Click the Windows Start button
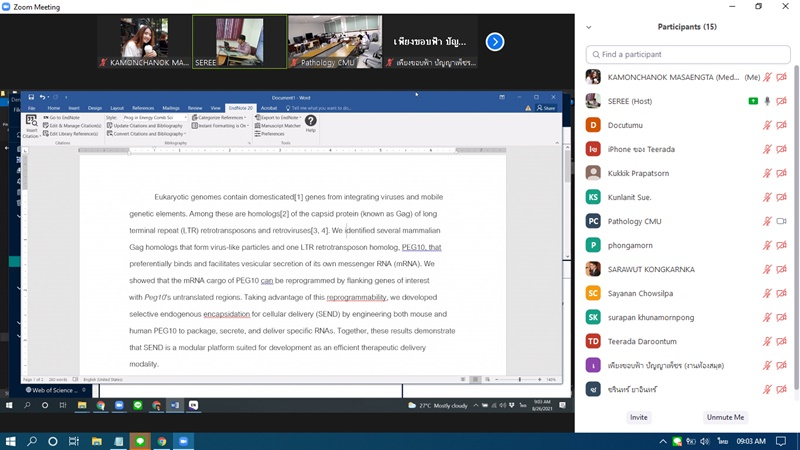This screenshot has width=800, height=450. [10, 441]
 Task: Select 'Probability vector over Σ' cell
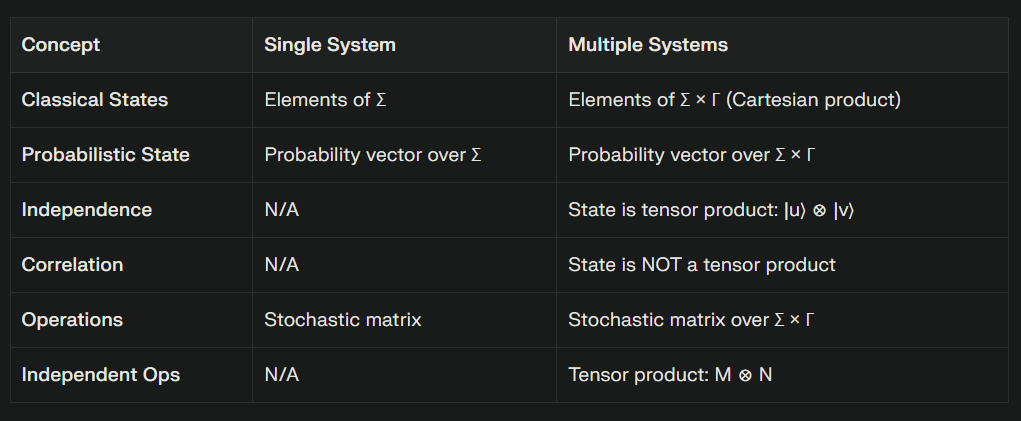(372, 155)
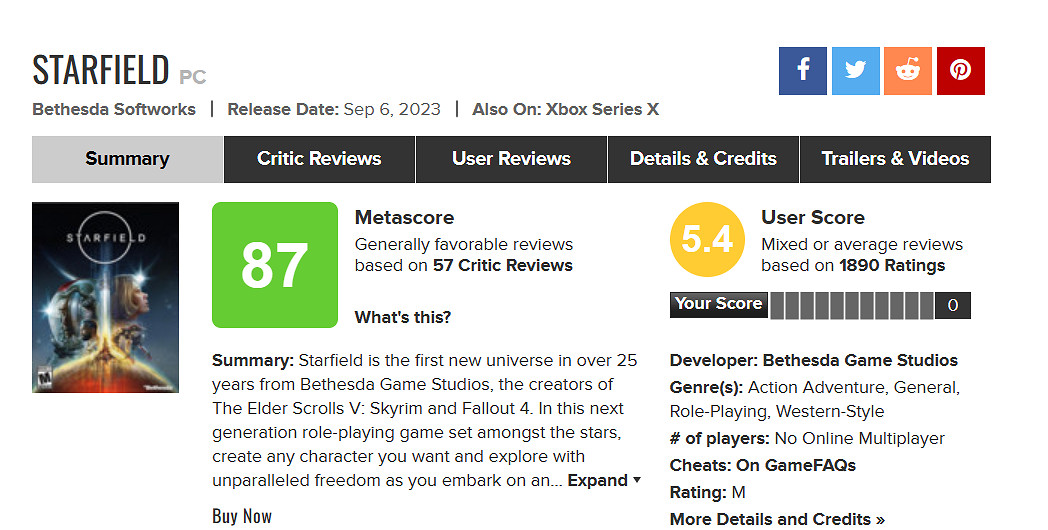
Task: Expand the game summary text
Action: pyautogui.click(x=604, y=481)
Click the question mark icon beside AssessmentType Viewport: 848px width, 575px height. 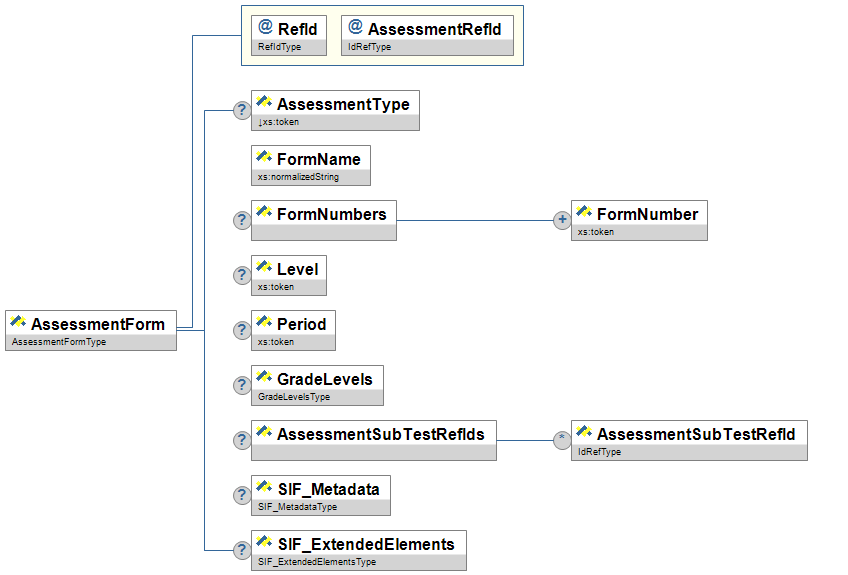[241, 111]
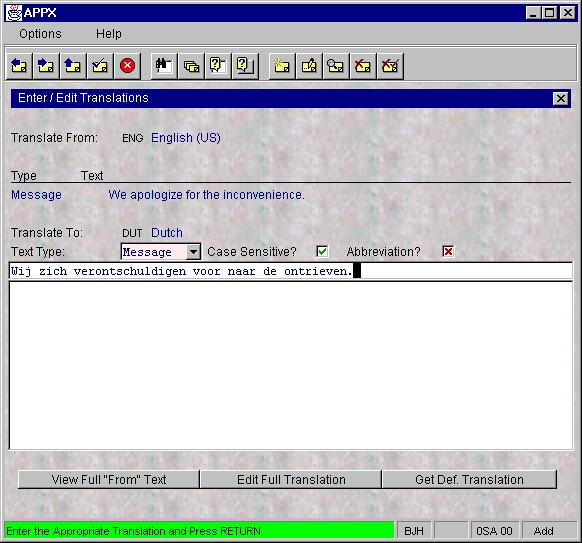This screenshot has width=582, height=543.
Task: Click the Get Def. Translation button
Action: click(469, 480)
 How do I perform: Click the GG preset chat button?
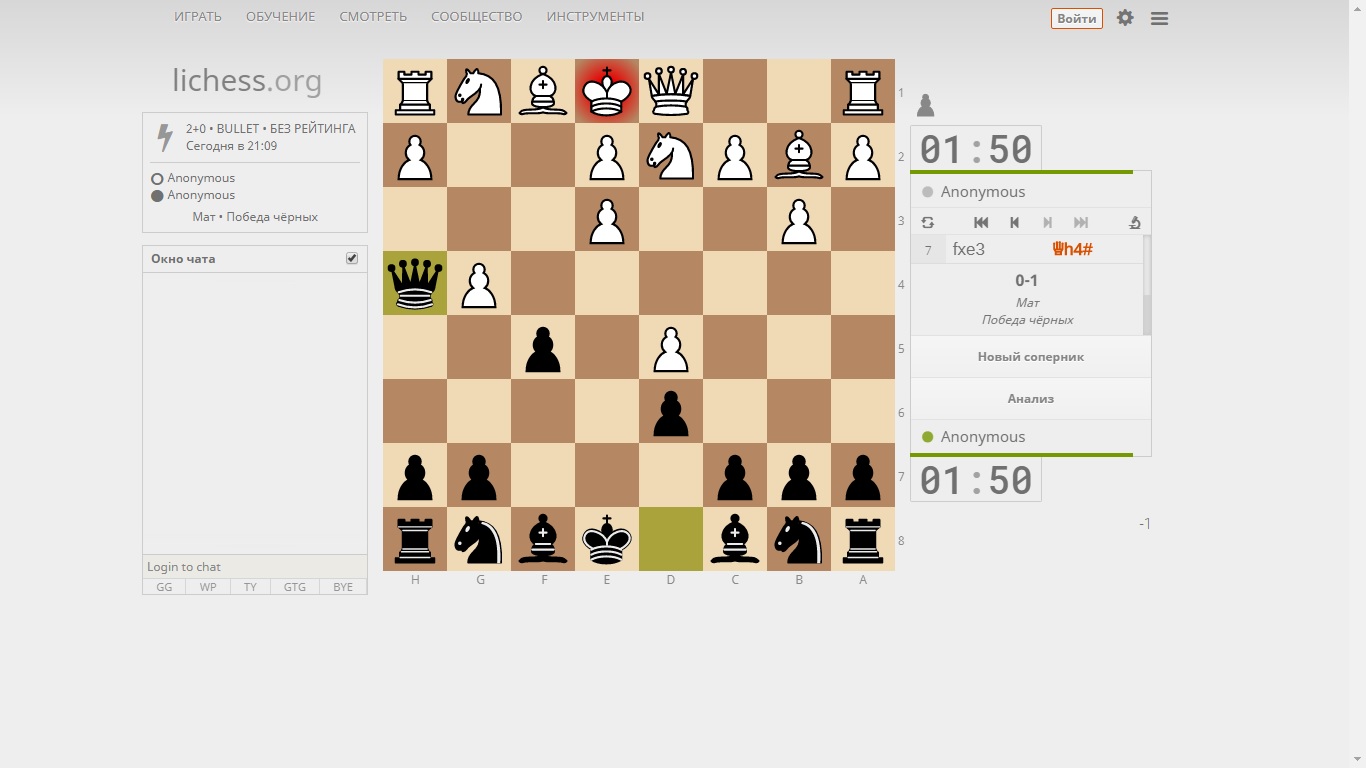point(164,587)
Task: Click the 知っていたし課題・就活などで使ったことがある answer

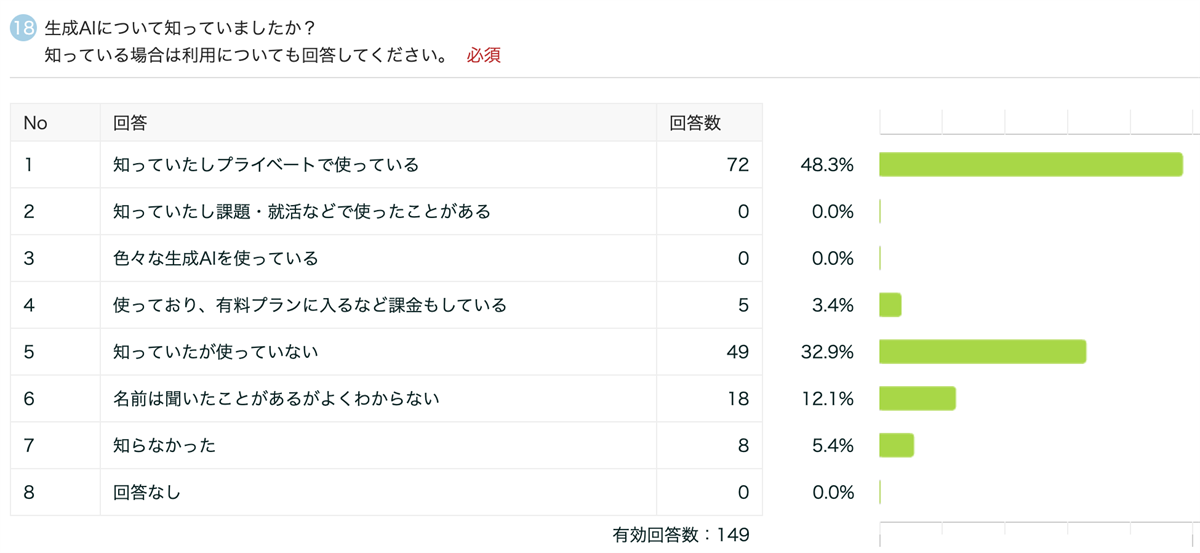Action: [x=301, y=212]
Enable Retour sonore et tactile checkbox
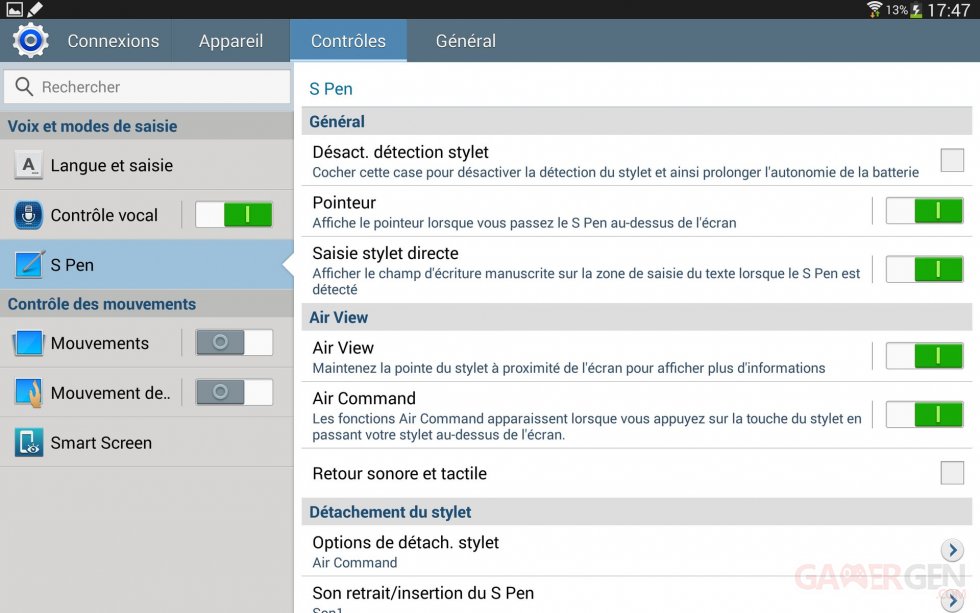The width and height of the screenshot is (980, 613). (x=952, y=473)
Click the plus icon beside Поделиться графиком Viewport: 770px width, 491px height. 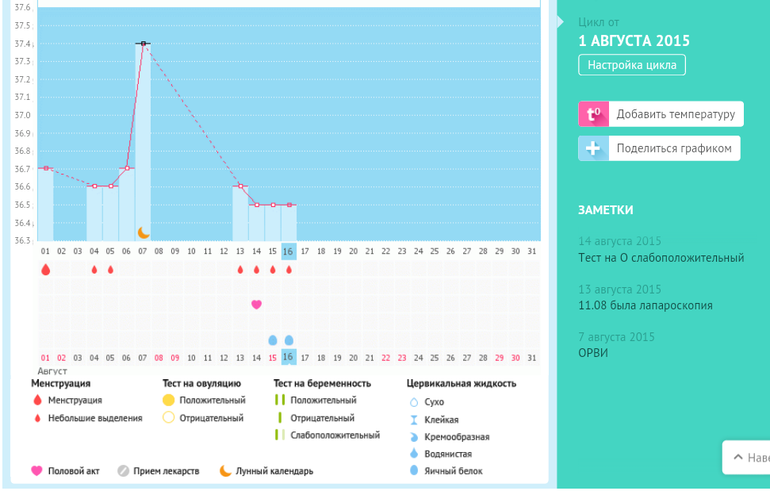click(x=593, y=149)
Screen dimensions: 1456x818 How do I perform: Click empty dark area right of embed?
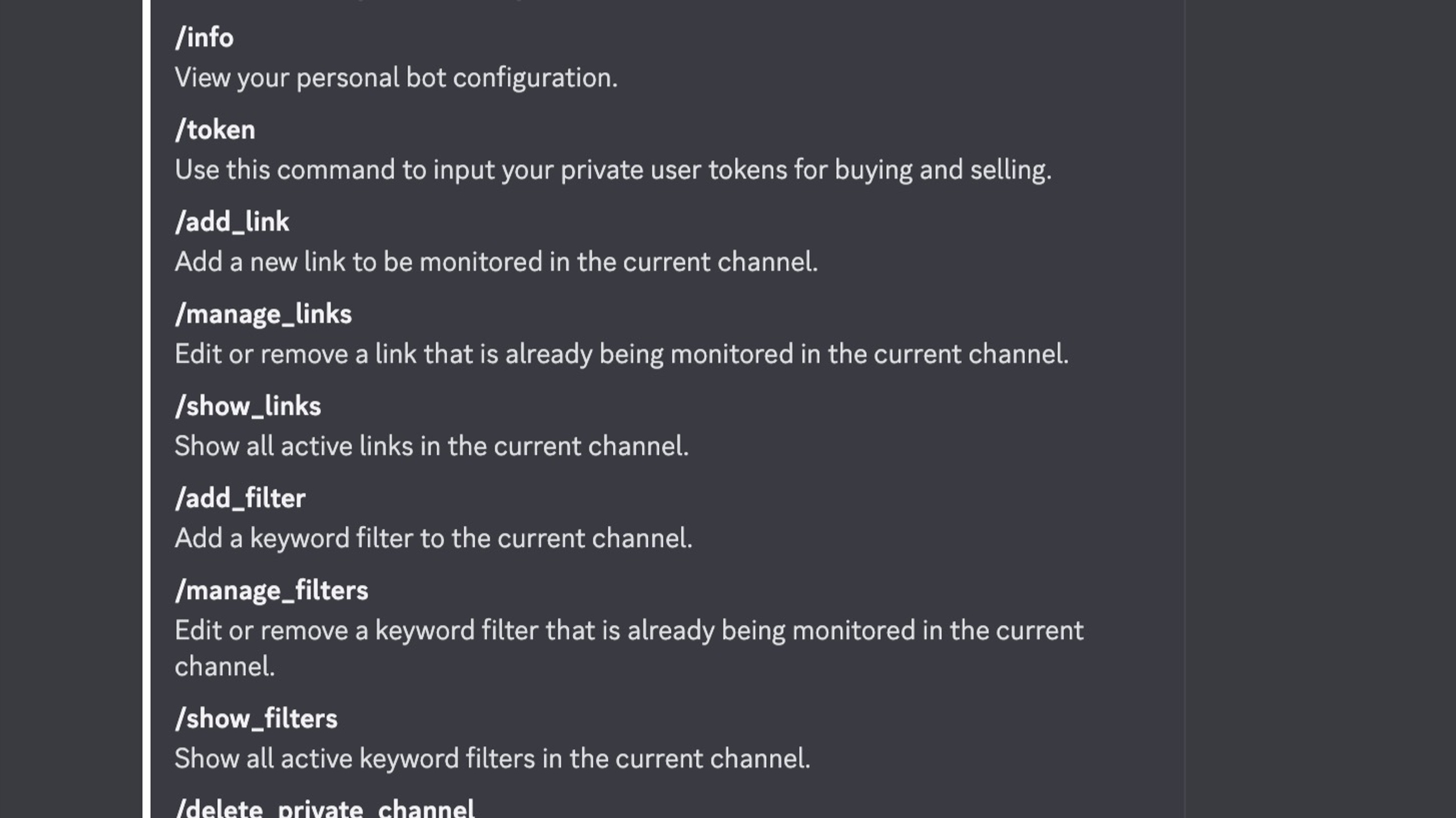pyautogui.click(x=1320, y=409)
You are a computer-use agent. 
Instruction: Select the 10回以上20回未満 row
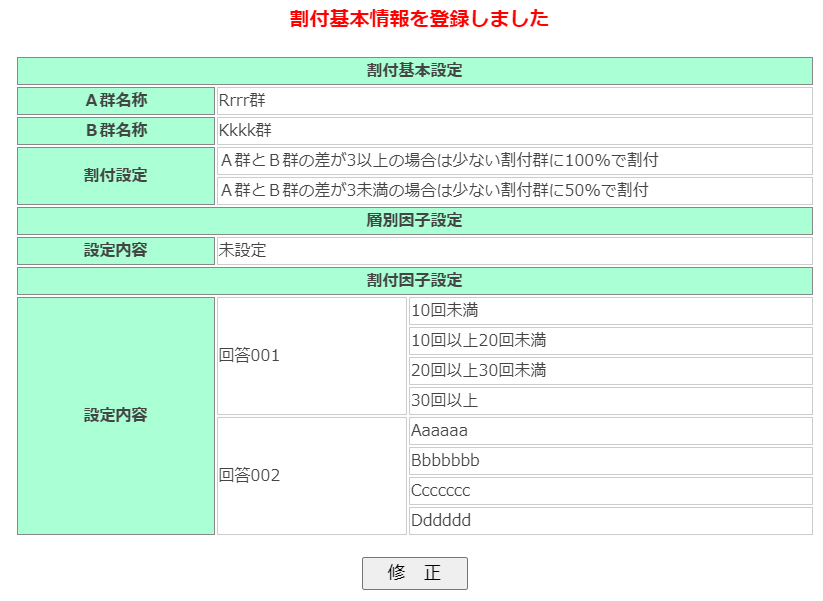[x=610, y=341]
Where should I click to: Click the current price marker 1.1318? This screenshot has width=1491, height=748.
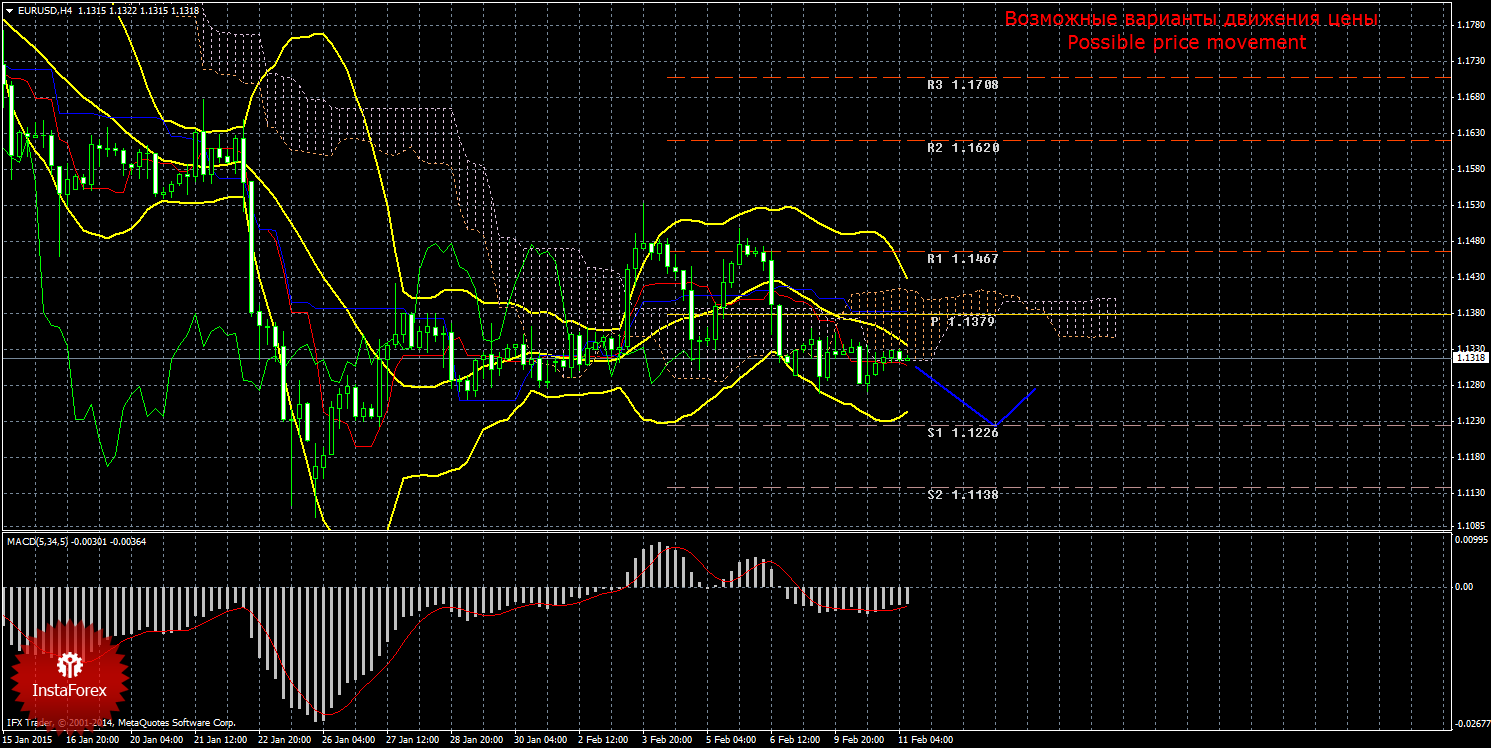(1470, 357)
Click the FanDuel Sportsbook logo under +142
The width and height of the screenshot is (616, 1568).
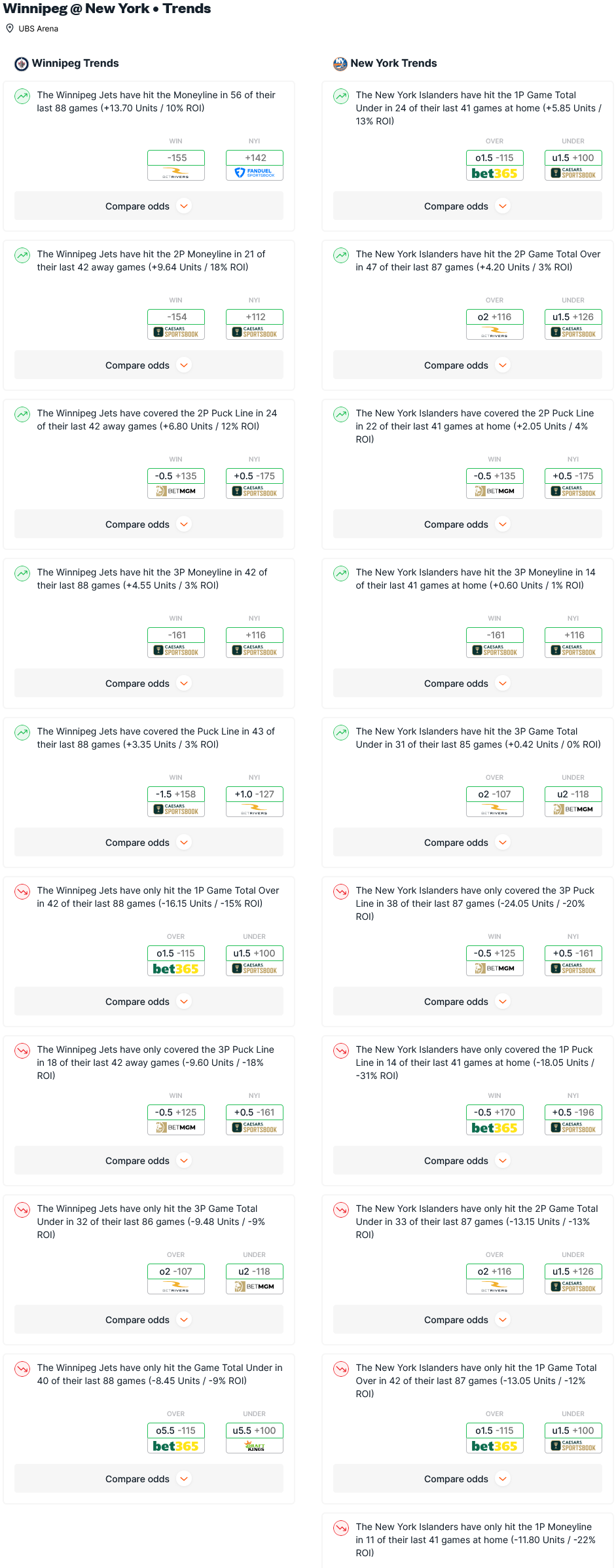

**********

**About this exercise**. The expected output is the lines from the line that contains "Click the FanDuel Sportsbook logo under +142" through the last line of the material, reproduced exactly, with both ends present and pictures absent.

**Your solution**.
Click the FanDuel Sportsbook logo under +142
The width and height of the screenshot is (616, 1568).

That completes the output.